[START SELECTED EXTRACT]

8. Having established the above, the sub-committee referred to the rules applicable to matters regarding training compensation and stated that, as established in art. 20 of the Regulations as well as in art. 2 par. 1 of Annexe 4 of the Regulations, training compensation is payable, as a general rule, when a player is registered for the first time as a professional before the end of the season of the player’s 23rd birthday or when a professional is transferred between clubs of two different associations before the end of the season of the player’s 23rd birthday. In case the player is registered for the first time as a professional, art. 3 par. 1 sent. 1 of Annexe 4 of the Regulations sets forth that the club with which the player is registered is responsible for paying training compensation within 30 days of registration to every club with which the player has previously been registered and that has contributed to his training starting from the season of his 12th birthday.
9. With respect to the case at hand, taking into account the details set out in the relevant player passport issued by the Football Federation F, the sub-committee established that the player had at all times been registered as an amateur in Country B prior to his registration as a professional with the Respondent.
10. The aforementioned having been established, the sub-committee referred to art. 6 of Annexe 4 of the Regulations, which contains special provisions regarding players moving from one association to another association inside the territory of the European Union (EU)/European Economic Area (EEA). In this regard, the sub-committee indicated that, since the player moved from one association to another association inside the territory of the EU, said article is applicable. Hence, the sub-committee concluded that art. 6 par. 3 of Annexe 4 of the Regulations applies in the case at hand as lex specialis.
11. However, in this regard, the sub-committee pointed out that, in casu, a possible obligation to offer the player a contract in compliance with art. 6 par. 3 of Annexe 4 of the Regulations would in principle lie with the former club of the player and not with the Claimant. Indeed, according to the said art. 6 par. 3, inter alia, if the former club does not offer the player a contract, no training compensation is payable unless the former club can justify that it is entitled to such compensation. As further stated in art. 6 par. 3 of Annexe 4 of the Regulations, said provision is without prejudice to the right of training compensation of the player’s previous club(s).

[END SELECTED EXTRACT]

> [CHALLENGES]
1) Within how many days of registration does the training compensation excerpt say the club must pay training compensation when a player first registers as a professional?
2) Reproduce the portion of the training compensation excerpt starting with "10. The aforementioned" and going on through "as lex specialis.".
The material after this point is separate from the training compensation excerpt.

[START DATA SECTION]

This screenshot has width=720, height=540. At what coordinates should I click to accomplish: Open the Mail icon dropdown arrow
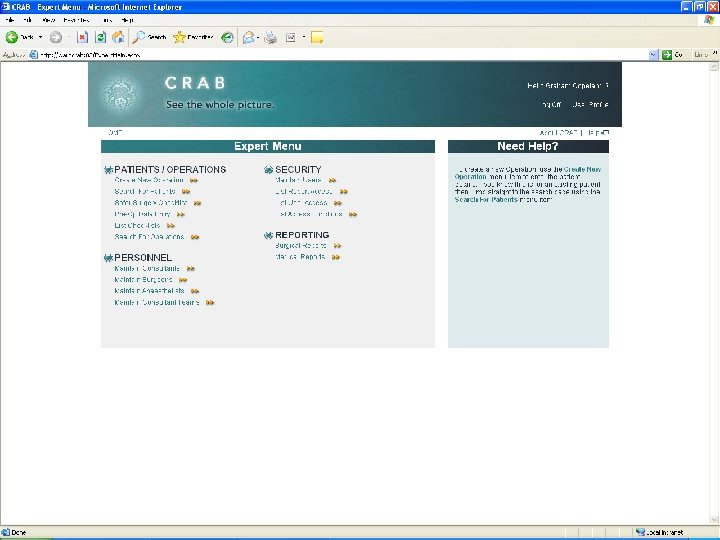pyautogui.click(x=258, y=37)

[END DATA SECTION]

> [TASK-BY-TASK OUTPUTS]
1) Within 30 days of registration.

2)
10. The aforementioned having been established, the sub-committee referred to art. 6 of Annexe 4 of the Regulations, which contains special provisions regarding players moving from one association to another association inside the territory of the European Union (EU)/European Economic Area (EEA). In this regard, the sub-committee indicated that, since the player moved from one association to another association inside the territory of the EU, said article is applicable. Hence, the sub-committee concluded that art. 6 par. 3 of Annexe 4 of the Regulations applies in the case at hand as lex specialis.